Segment Start: Records shown

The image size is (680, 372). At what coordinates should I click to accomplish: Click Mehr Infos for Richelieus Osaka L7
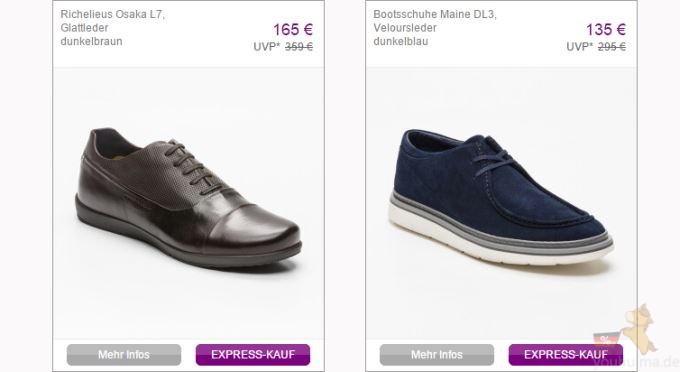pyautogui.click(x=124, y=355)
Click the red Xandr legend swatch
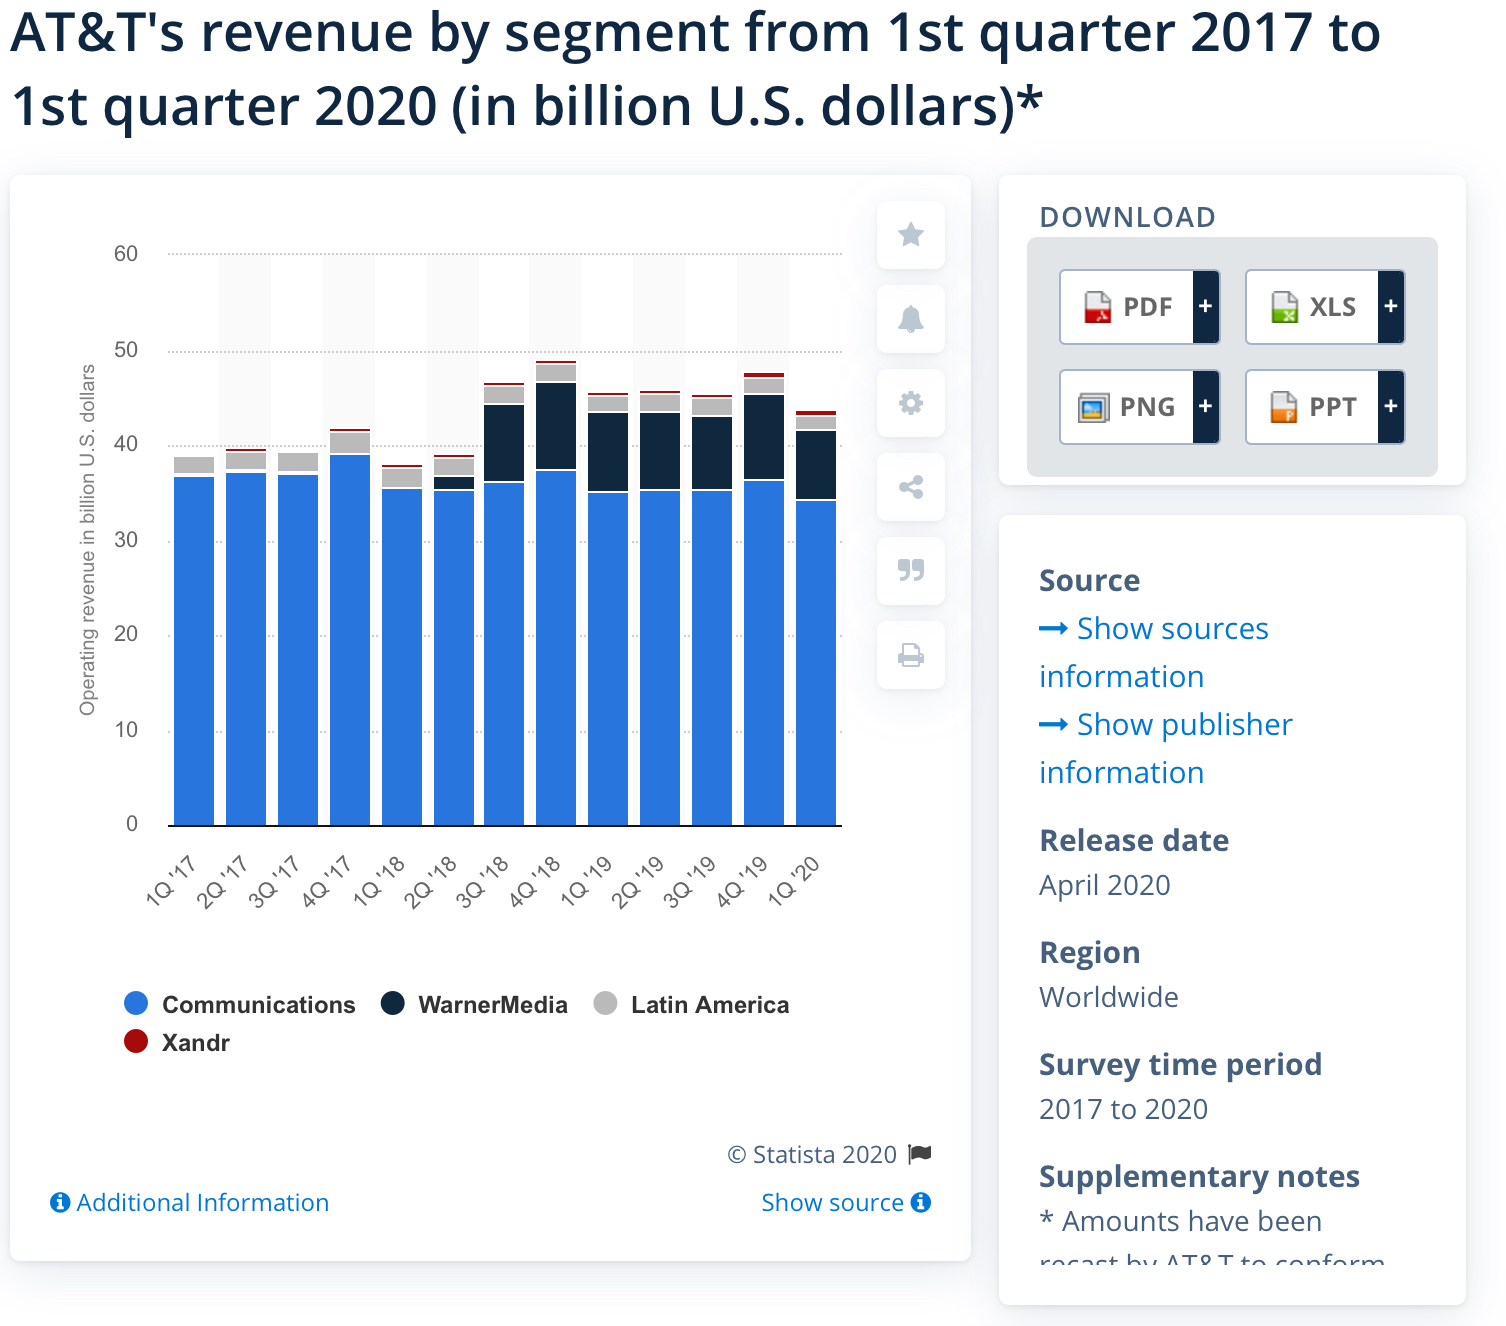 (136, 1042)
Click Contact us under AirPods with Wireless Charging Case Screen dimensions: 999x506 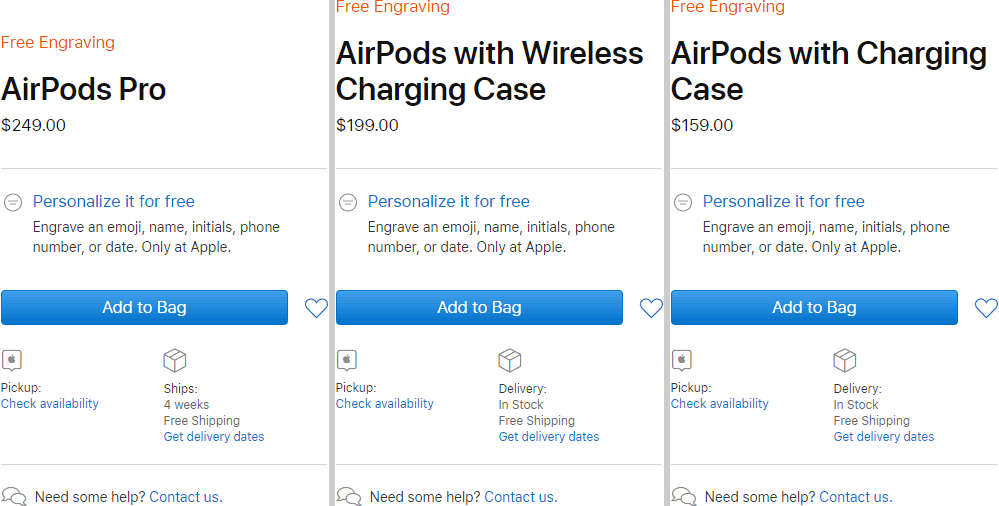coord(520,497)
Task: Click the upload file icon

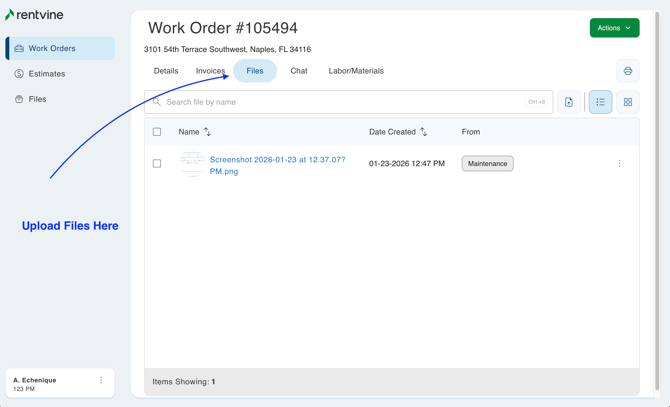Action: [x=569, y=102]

Segment End: Records shown
Segment Start: Records shown

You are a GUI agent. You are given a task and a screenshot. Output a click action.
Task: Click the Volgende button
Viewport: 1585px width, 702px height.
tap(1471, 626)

Segment End: Records shown
Segment Start: Records shown

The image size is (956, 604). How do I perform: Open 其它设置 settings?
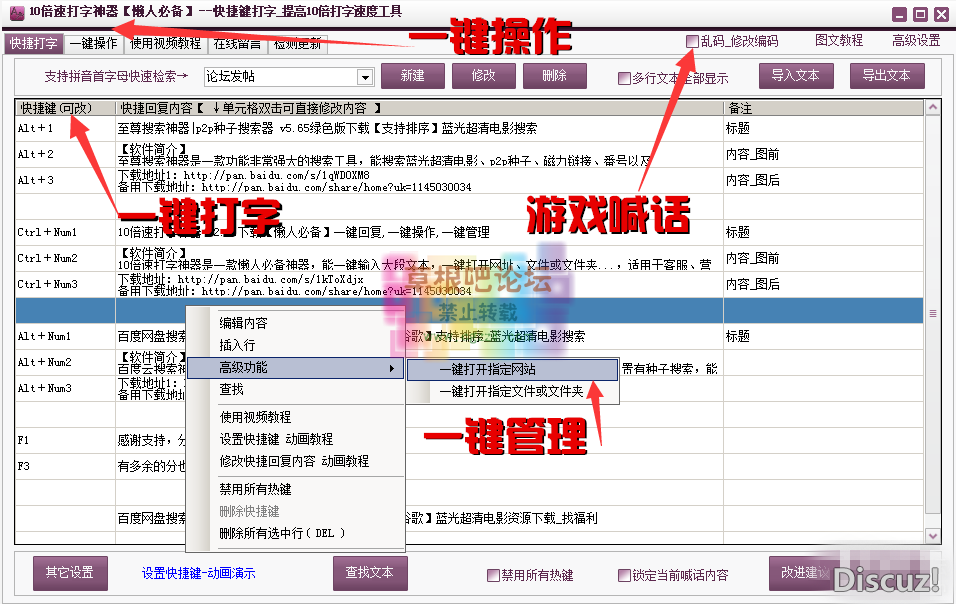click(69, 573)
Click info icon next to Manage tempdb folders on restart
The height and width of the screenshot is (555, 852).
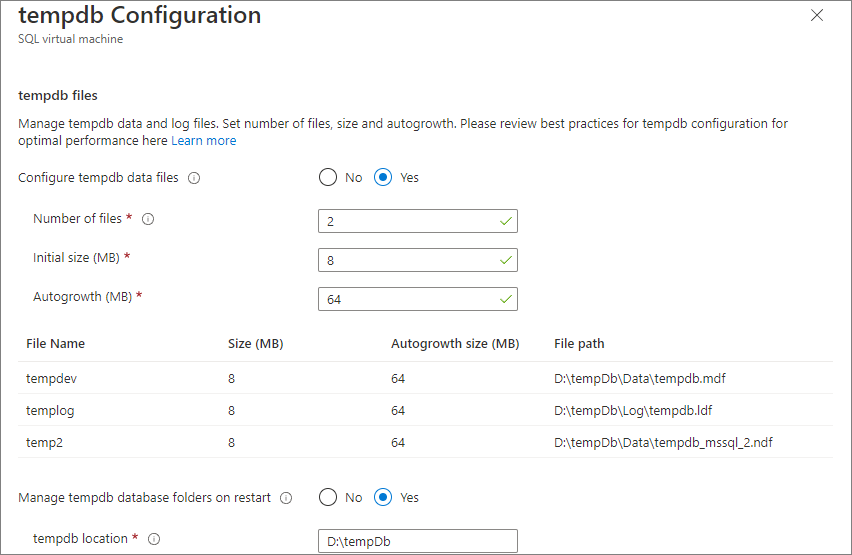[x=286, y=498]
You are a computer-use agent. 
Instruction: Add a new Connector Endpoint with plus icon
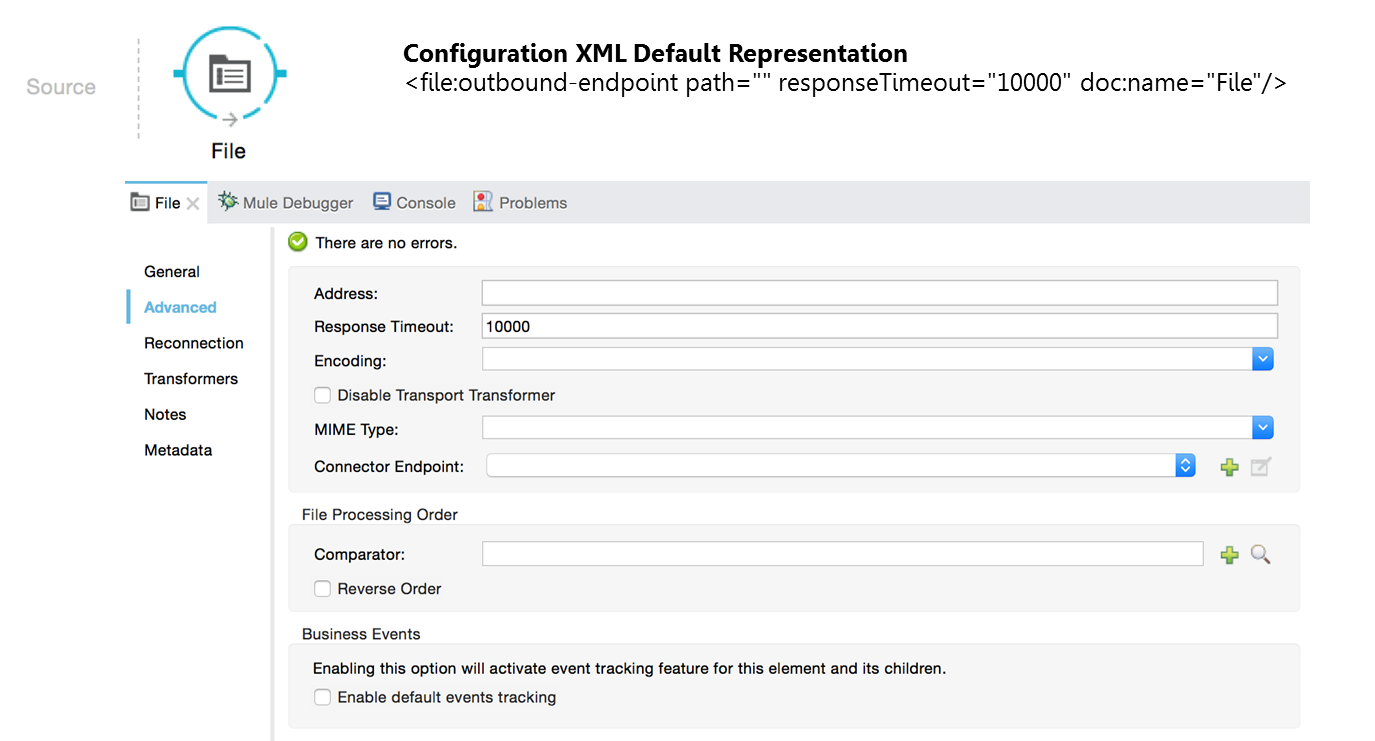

Segment End: Records shown

◆ **Assignment**
Using the records above, work out the number of lines that contain "agent" and write only that number.

◆ **Answer below**
2